AUFGABE 1:
Schreib aus dem Seitentext alles von „Na, der Bursche“ bis hinunter zu „für seinen Lebensabschnittsgefährten.“ wortgetreu ab.

- - - -

Dann fiel mir jedoch ein: Auf der anderen Seite aber auch niemand mehr, der mir Gesellschaft leistet, wenn unsere Unbepelzten nicht zuhause sind, mit dem ich jederzeit toben kann, wenn mir danach ist, 

Ronny und Jaska spüren Mäuse auf
                      

mit dem ich wunderbar gemeinsam Mäuse aufspüren kann, der mir Mut zuspricht, wenn mir das Autofahren mal doch noch nicht so ganz geheuer ist. Um nur einige Beispiele zu nennen. 

Na, der Bursche würde doch wohl nicht so verrückt sein und sich vom Jäger erwischen lassen, vor ein Auto rennen oder nur einfach so verschwinden?! Es kommen einem da ja die merkwürdigsten Gedanken.

Das weitere Vorgehen

Christa vereinbarte mit dem Boss, dass er sich am Bahnhof ein Taxi nehmen und zu uns heraus kommen solle. Im Dunkeln würde Ronny nie die Strecke nach Hause finden, und außerdem müsste er an einer stark befahrenen Straße entlanglaufen. Also würden wir alle am Auto auf ihn warten. Au weia, das konnte ja heiter werden. Mir war kalt, ich war müde und hungrig und wollte eigentlich gern in unsere warme Wohnung. Aber was tut man nicht alles für seinen Lebensabschnittsgefährten.

- - - -

AUFGABE 2:
Such in den Einträgen unten jede Zeile heraus, die die Zeichenfolge „perform“ enthält, und gib diese Zeilen an. Auf Groß- und Kleinschreibung kommt es an.

- - - -

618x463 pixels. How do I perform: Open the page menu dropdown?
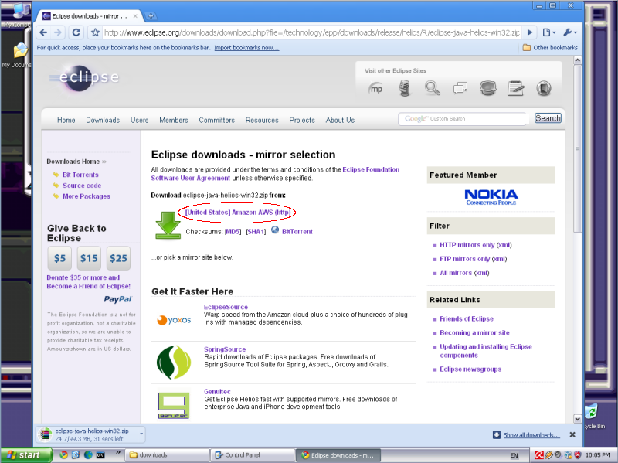[x=548, y=32]
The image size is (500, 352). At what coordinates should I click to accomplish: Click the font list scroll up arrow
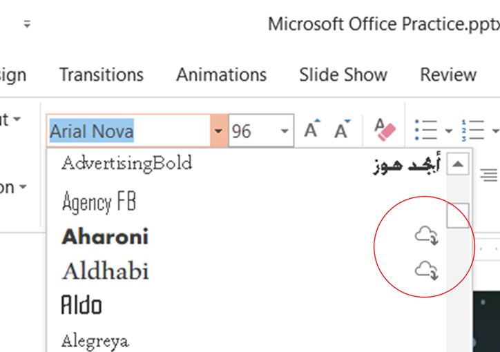459,164
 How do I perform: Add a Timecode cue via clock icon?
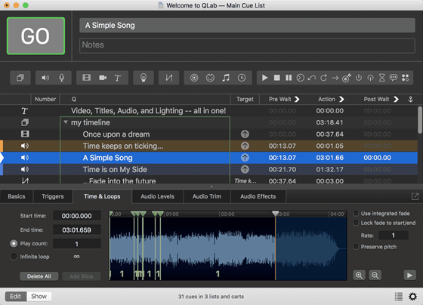coord(242,78)
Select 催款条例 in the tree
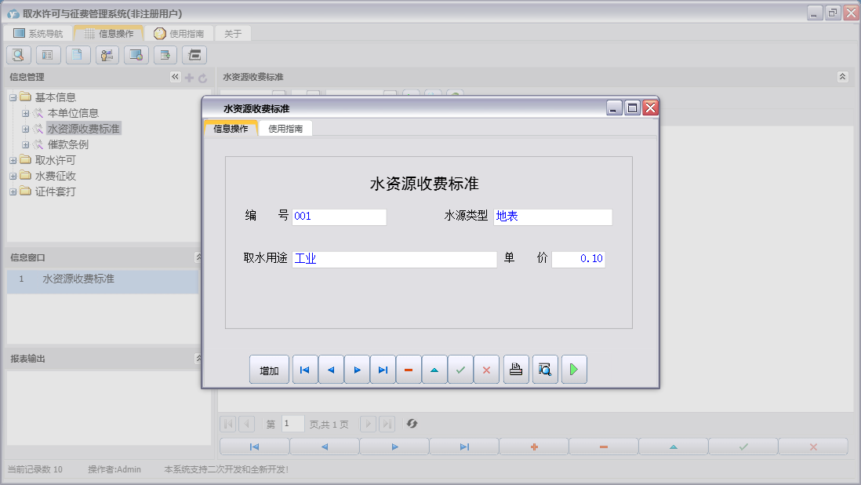The height and width of the screenshot is (485, 861). (67, 144)
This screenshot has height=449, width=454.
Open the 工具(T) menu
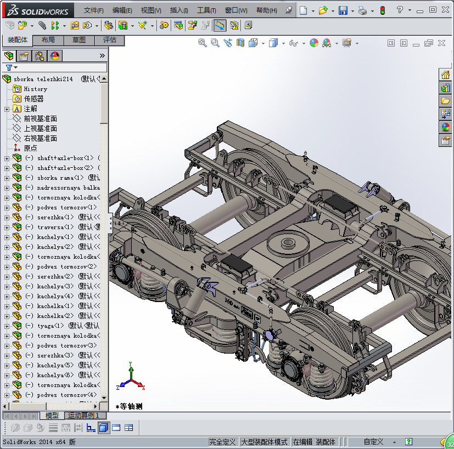[x=206, y=10]
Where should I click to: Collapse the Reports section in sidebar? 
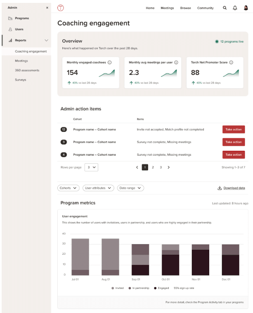[x=46, y=40]
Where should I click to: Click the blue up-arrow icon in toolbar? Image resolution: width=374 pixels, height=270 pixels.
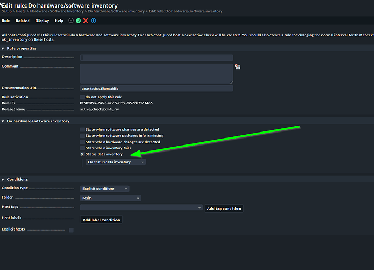tap(93, 21)
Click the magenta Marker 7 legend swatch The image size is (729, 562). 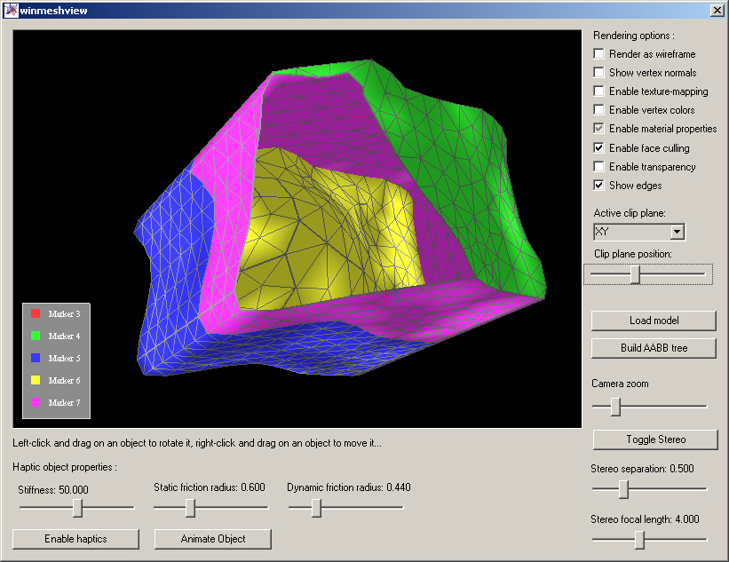pyautogui.click(x=36, y=402)
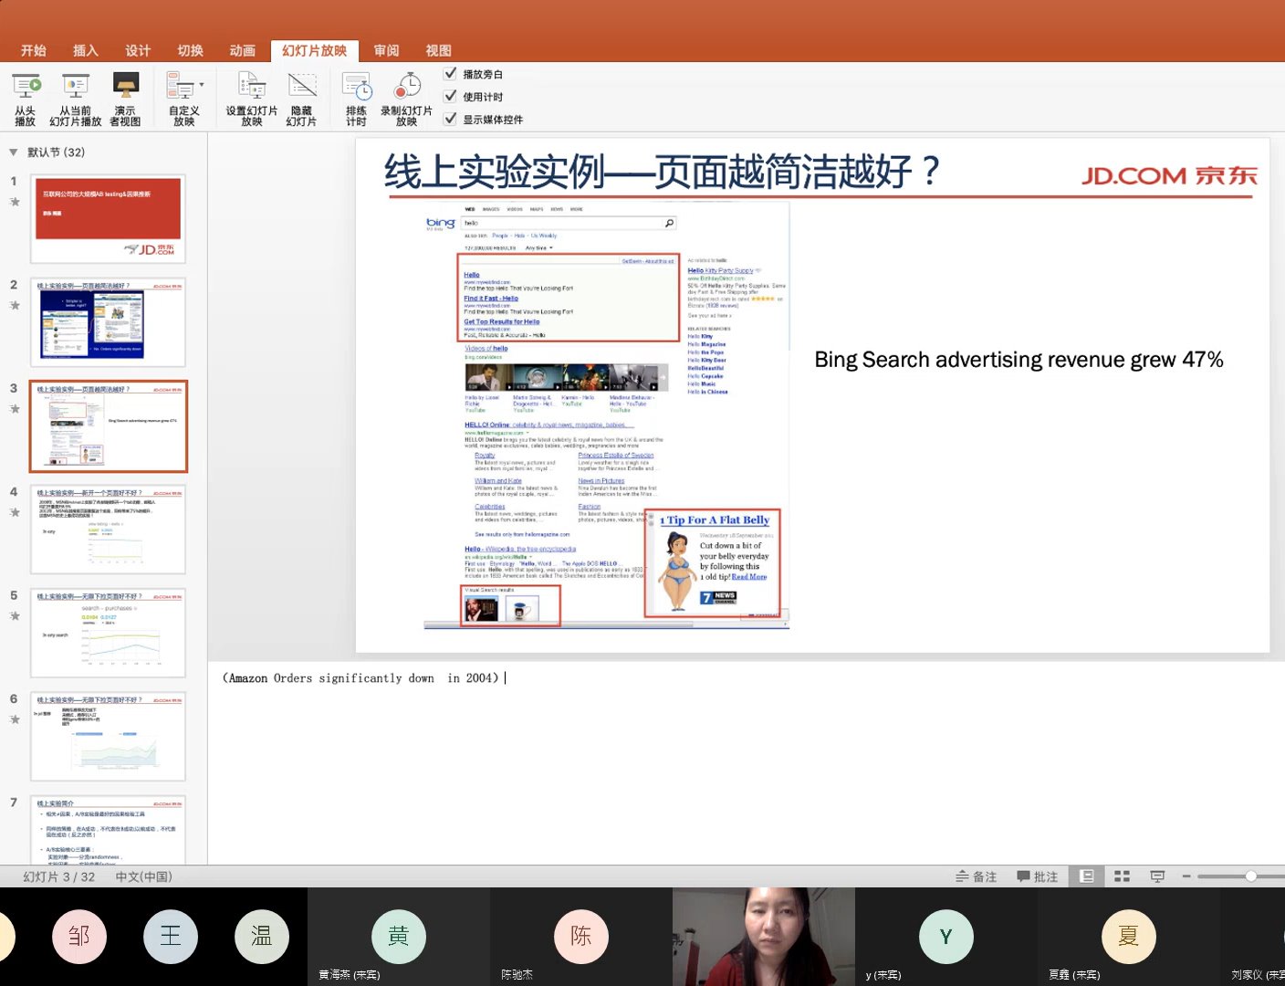This screenshot has height=986, width=1285.
Task: Disable the 播放旁白 checkbox
Action: coord(451,74)
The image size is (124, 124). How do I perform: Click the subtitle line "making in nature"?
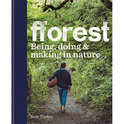(65, 55)
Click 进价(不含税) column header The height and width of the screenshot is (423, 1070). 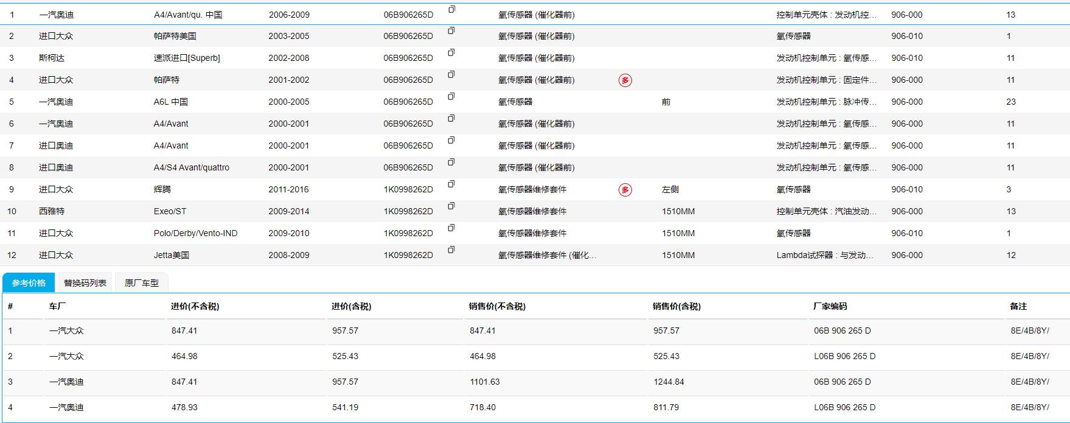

- - - -

ERGEBNIS 1:
Na, der Bursche würde doch wohl nicht so verrückt sein und sich vom Jäger erwischen lassen, vor ein Auto rennen oder nur einfach so verschwinden?! Es kommen einem da ja die merkwürdigsten Gedanken.

Das weitere Vorgehen

Christa vereinbarte mit dem Boss, dass er sich am Bahnhof ein Taxi nehmen und zu uns heraus kommen solle. Im Dunkeln würde Ronny nie die Strecke nach Hause finden, und außerdem müsste er an einer stark befahrenen Straße entlanglaufen. Also würden wir alle am Auto auf ihn warten. Au weia, das konnte ja heiter werden. Mir war kalt, ich war müde und hungrig und wollte eigentlich gern in unsere warme Wohnung. Aber was tut man nicht alles für seinen Lebensabschnittsgefährten.

ERGEBNIS 2:
618x463 pixels. How do I perform: Open the page menu dropdown?
 How do I perform: Add a Timecode cue via clock icon?
The image size is (124, 124). How do I perform: Click the subtitle line "making in nature"?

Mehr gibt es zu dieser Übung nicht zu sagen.